Dopo 7 anni a vivere fuori, lontano (anche se non troppo) dalla mia città, nel corso del 2012 ero tornato ad essere “cittadino romano”. Ma sono andato via di nuovo già all’inizio del 2014, costretto, si, da precarietà lavorativa e spese esorbitanti, ma anche da caos, sporcizia, inquinamento. In una parola: degrado. Questo degrado l’ho visto crescere, peggiorare di anno in anno. Negli ultimi tempi avevo assistito allo scempio da pendolare. Dopo il lavoro me ne tornavo nelle campagne a nord della città e mi rilassavo, mi ricaricavo.
Quando ero andato via dalla città, abitavo in periferia. Erano più di 20 anni che non vivevo in una zona centrale. Prima avevo abitato, vivendo con i miei, in tre angoli diversi del quartiere Tuscolano. Il ritorno recente era avvenuto nel quartiere della Vittoria, nome emblematico visto che un passo del genere poteva solo essere nei miei sogni anche meno di 10 anni fa.

E poi non sono neanche romano davvero. A Roma ci sono nato, ma la mia famiglia è molisana. Eppure sono sempre stato innamorato della mia città. La definisco così anche se sono romano di prima generazione. Ho sempre pensato a Roma come a una donna: se la ami ne accetti anche i difetti e non la lasci. Ora invece la lascio…

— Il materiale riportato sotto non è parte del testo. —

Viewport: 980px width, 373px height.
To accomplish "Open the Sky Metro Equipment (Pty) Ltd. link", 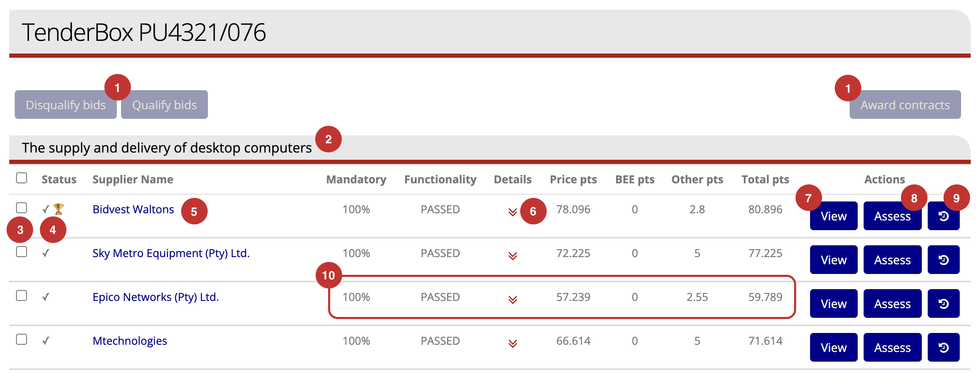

La prima volta l’avevo lasciata per un’altra donna, una di fuori, della provincia adiacente di Viterbo. Infatti scherzo sempre sul fatto che sono un romano di origine sannita che ha sposato un’etrusca. Ma a Roma ho comunque sempre lavorato, facendo il pendolare. Dopo il recente ritorno, per qualche mese sono stato a pochi minuti a piedi dall’ufficio. Quasi mi sentivo in colpa, o meglio, dovevo concentrarmi per riconoscere a me stesso che me lo meritavo. Abituato come sono, mi imbarazzava un po’ l’idea di vivere in un bel quartiere. Ma perché? È solo una abitudine mentale, di quelle che non fanno altro che limitarti, impedirti di raggiungere obbiettivi alla portata, se solo lo sapessi. È un po’ la storia dell’aquila che si crede un pollo, inevitabilmente fa una vita da pollo, non imparerà mai volare se non si rende conto che può farlo benissimo. Lo sono stato a lungo nella vita, ho tanto penato, ma ho anche seminato ed ora raccolgo i frutti.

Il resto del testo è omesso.